A subscription is a contract between Grove and a customer. One row per subscription period. When a customer upgrades or downgrades, the old subscription is closed and a new one is created — so a customer's full history may span multiple subscription records.

## Key Business Rules

- `mrr` normalizes monthly vs. annual billing — use it for all MRR calculations, not `amount_cents` directly
- `is_pending_cancellation` is true when a customer has cancelled but the subscription has not yet expired — these are the accounts in the "MRR at risk" bucket
- To find a customer's renewal date, use `current_period_end` on their active subscription
- `status = 'past_due'` means a payment failed — not a voluntary cancellation

## What Counts as Active

For revenue analysis, `status = 'active'` is the right filter.

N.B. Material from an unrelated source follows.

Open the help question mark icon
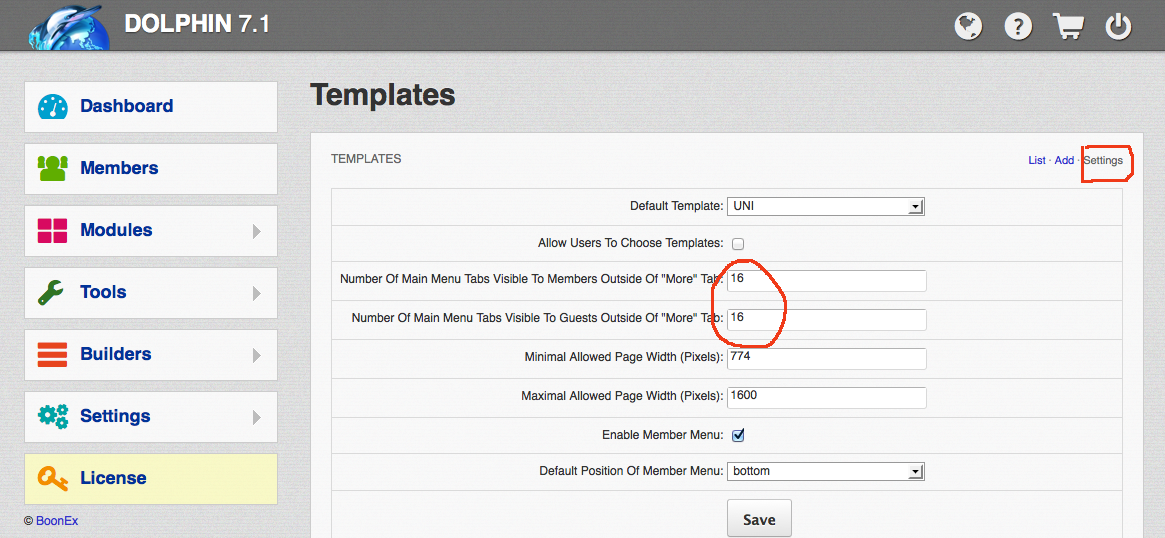Viewport: 1165px width, 538px height. click(x=1018, y=26)
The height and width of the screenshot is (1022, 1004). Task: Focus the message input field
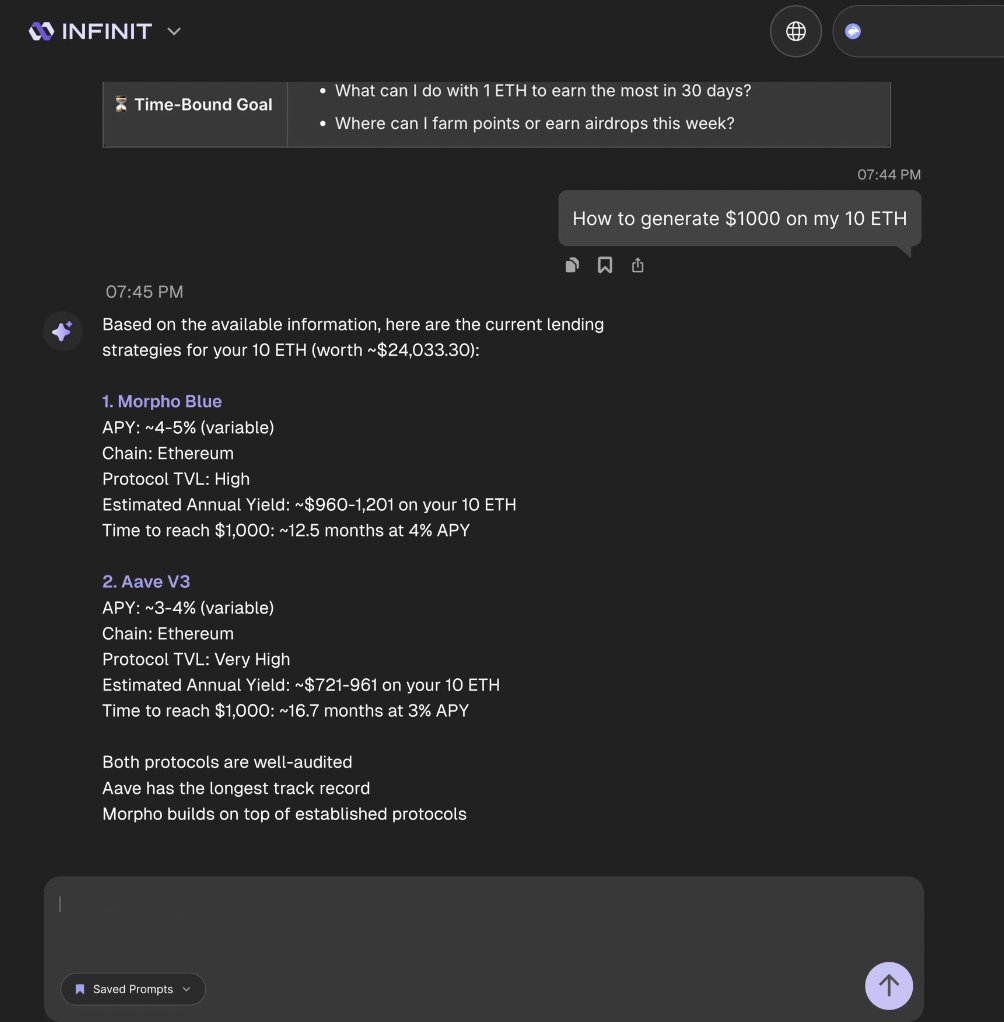pyautogui.click(x=484, y=918)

Do not use `cancelled_at IS NULL` as a substitute — a cancelled subscription can still have `status = 'active'` until `current_period_end` passes.
```

### Subscription Task Instructions

**Location:** `.lynk/default/entities/subscription/subscription__task_inst__text_to_sql.md`

```markdown
---
type: task-instructions
domain: "default"
entity: subscription
tasks: "text-to-sql"
---

## Revenue Calculations

- Always use `mrr` for revenue aggregations — not `amount_cents`
- When the user asks about ARR from subscriptions, multiply `mrr` by 12
- Filter `status = 'active'` for all current revenue queries

## Pending Cancellations

- Use `is_pending_cancellation` to find subscriptions at risk — do not manually check `cancelled_at IS NOT NULL AND status = 'active'`
- Use `mrr_at_risk` metric for the revenue exposure from pending cancellations

## Renewal Queries

- Renewal date = `current_period_end` on active subscriptions
- For upcoming renewals, filter `current_period_end BETWEEN CURRENT_DATE AND CURRENT_DATE + 30`
```

***

## Key Point

Build the fact entity (`subscription`) before enriching the dimension entity (`customer`) with metric features. The metric feature on `customer` references `subscription.metrics.total_mrr` — that metric must exist before the reference is valid. The dependency chain is explicit: `customer` is enriched *by* `subscription` through the relationship. Aggregation logic lives once on the fact entity and is reused by any entity that relates to it.